__What you are asked to do__
Return exactly the run of lines that begins at the line containing "This screenshot has" and ends at the last line of the material below; pictures stay out.

***** Entries shown *****

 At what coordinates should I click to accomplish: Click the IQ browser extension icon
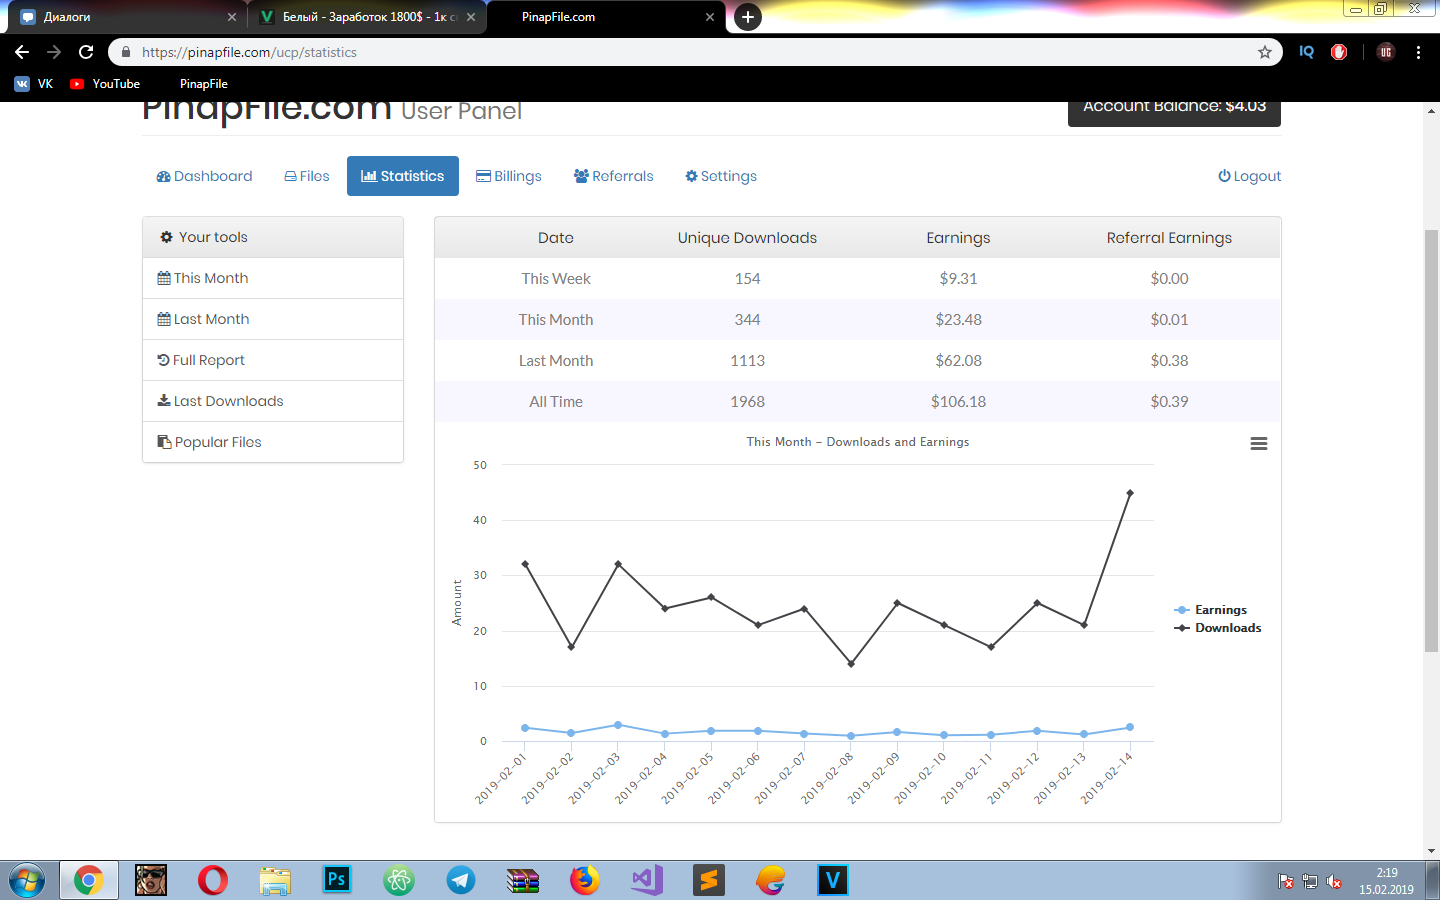[1306, 52]
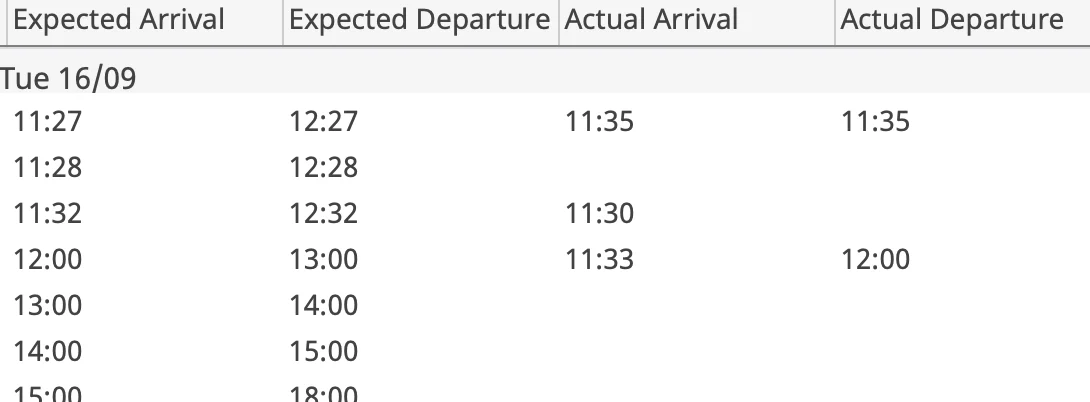Image resolution: width=1090 pixels, height=402 pixels.
Task: Click 13:00 in the Expected Departure column
Action: [323, 259]
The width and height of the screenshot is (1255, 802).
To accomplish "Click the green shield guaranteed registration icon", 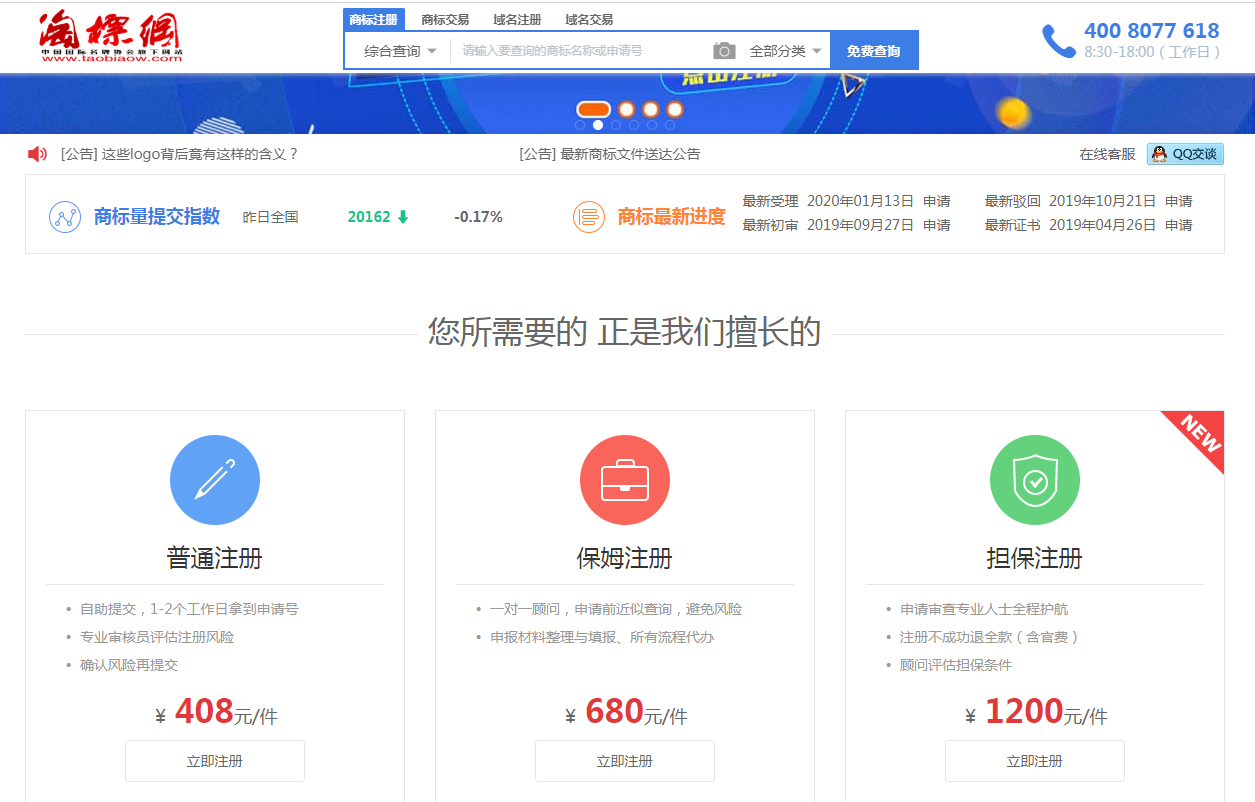I will pos(1035,480).
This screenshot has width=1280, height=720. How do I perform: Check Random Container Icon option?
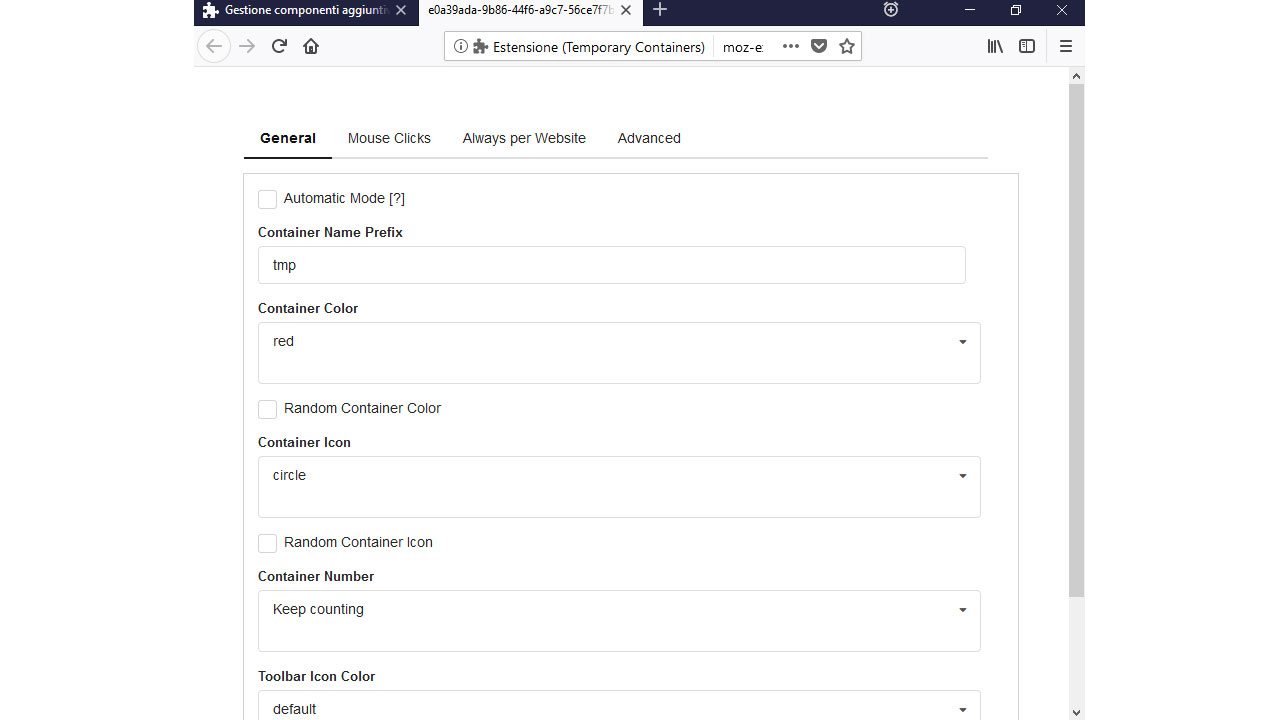267,543
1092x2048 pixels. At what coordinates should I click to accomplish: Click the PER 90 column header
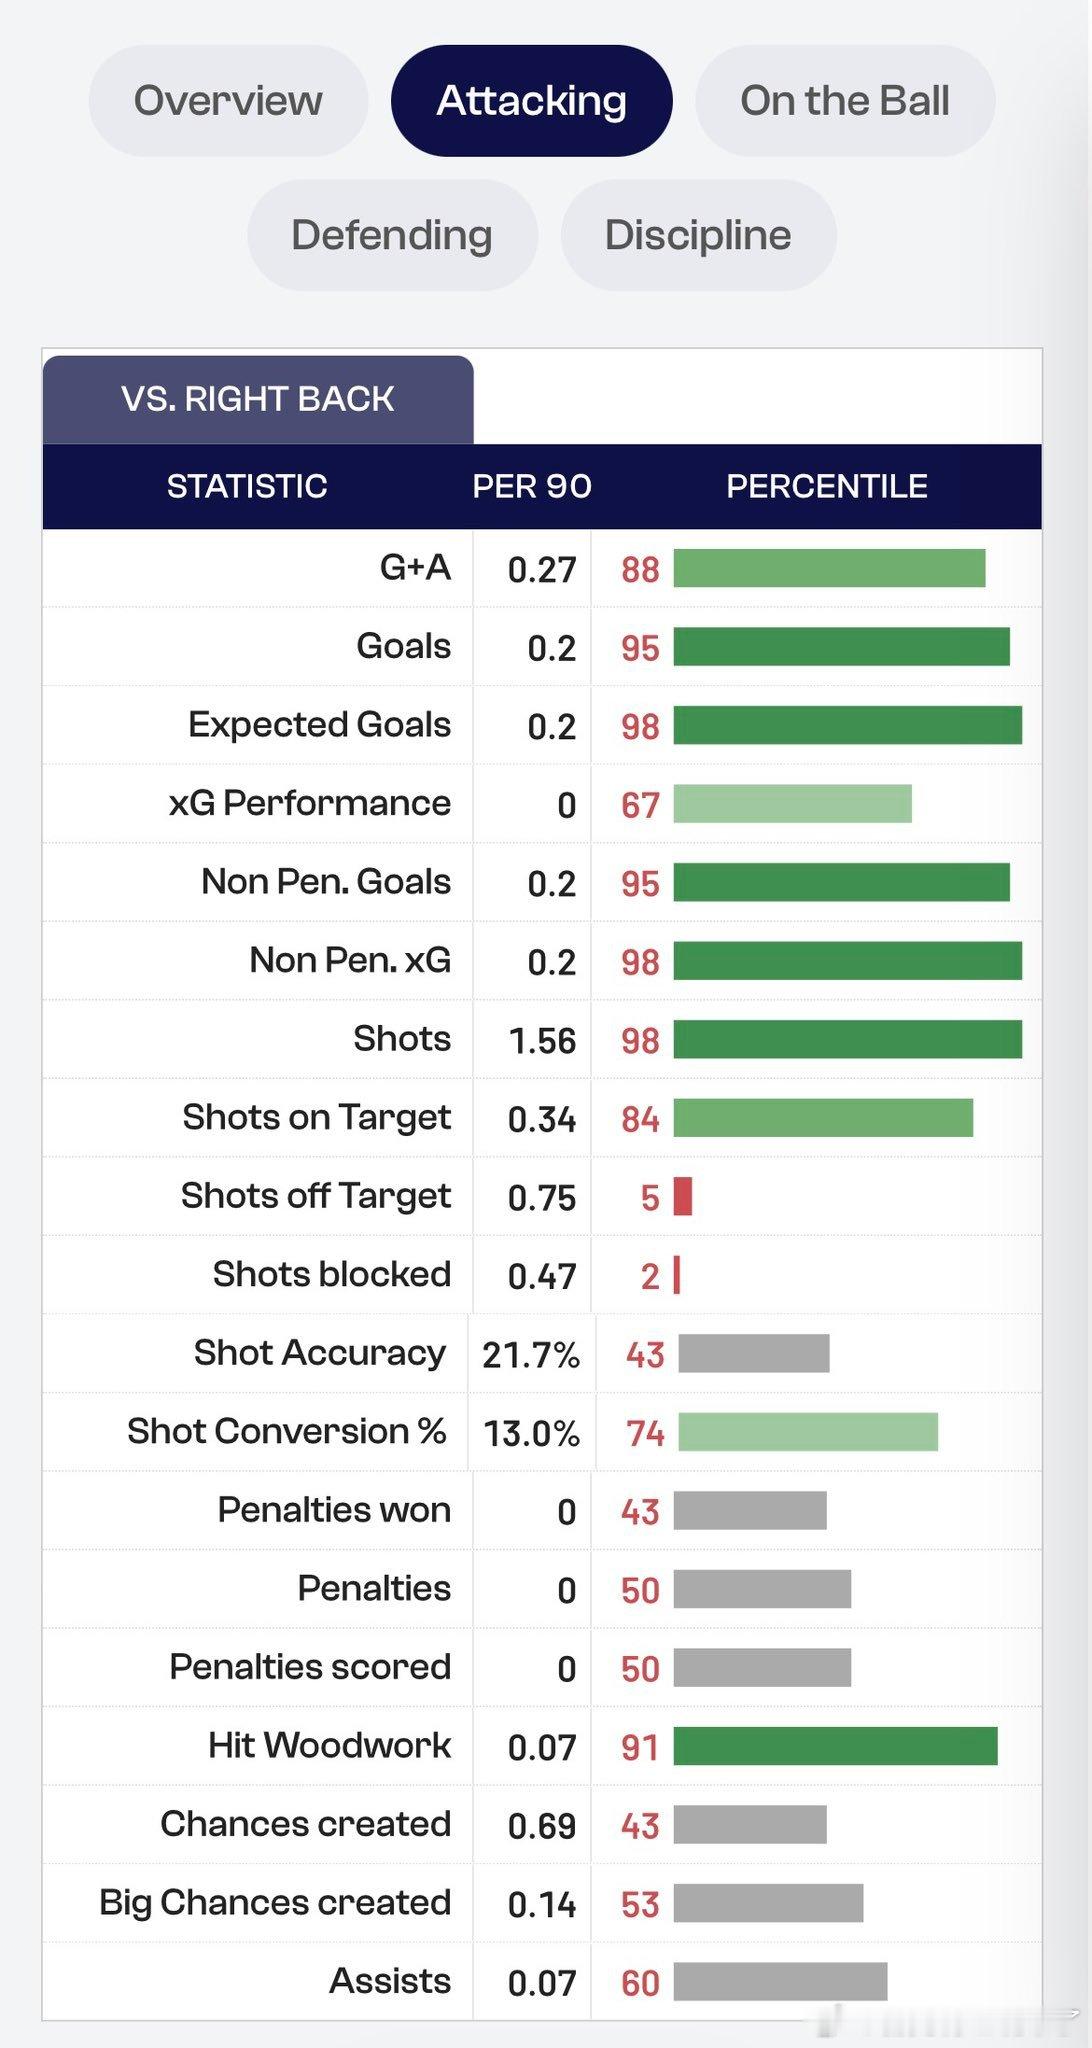[532, 486]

*****

__Response box__
This screenshot has width=1280, height=720. How do I perform: Check Random Container Icon option?
267,543
1092x2048 pixels. At what coordinates should I click to accomplish: Click the PER 90 column header
[532, 486]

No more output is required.